------ TASK INPUT ------
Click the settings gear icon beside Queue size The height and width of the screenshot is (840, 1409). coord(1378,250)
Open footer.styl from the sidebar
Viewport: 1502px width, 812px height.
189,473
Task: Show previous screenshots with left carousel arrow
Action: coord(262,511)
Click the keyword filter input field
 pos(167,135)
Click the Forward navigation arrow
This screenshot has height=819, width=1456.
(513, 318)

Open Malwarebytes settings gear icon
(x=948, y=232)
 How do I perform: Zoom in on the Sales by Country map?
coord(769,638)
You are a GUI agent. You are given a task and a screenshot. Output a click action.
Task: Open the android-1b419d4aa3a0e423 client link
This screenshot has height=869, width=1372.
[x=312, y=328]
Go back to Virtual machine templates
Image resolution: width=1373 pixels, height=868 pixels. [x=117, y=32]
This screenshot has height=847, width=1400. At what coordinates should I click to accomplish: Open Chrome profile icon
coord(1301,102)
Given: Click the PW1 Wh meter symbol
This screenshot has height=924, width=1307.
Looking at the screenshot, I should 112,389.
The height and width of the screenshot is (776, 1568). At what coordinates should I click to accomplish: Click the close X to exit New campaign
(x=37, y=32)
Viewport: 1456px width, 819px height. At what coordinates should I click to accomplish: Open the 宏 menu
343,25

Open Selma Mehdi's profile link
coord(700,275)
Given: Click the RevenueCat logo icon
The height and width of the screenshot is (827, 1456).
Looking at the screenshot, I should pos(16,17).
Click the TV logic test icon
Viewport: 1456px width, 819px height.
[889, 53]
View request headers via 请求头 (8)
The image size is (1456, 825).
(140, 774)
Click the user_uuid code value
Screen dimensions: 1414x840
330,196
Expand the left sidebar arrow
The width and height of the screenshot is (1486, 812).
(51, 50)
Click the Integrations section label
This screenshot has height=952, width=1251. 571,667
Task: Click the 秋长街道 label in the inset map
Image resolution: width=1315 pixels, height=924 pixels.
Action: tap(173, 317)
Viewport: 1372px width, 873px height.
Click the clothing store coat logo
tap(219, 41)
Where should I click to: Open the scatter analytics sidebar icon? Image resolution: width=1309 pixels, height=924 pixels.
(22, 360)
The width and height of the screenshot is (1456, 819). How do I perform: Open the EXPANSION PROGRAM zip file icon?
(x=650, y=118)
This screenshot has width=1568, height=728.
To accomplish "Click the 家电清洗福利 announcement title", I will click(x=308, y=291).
------
YOUR TASK:
The answer must be the lines from the one containing "This screenshot has width=1568, height=728." through the last line of the records, written out exactly; please include nothing more.

THE COMPLETED TASK:
This screenshot has width=1568, height=728.
To accomplish "Click the 家电清洗福利 announcement title", I will click(x=308, y=291).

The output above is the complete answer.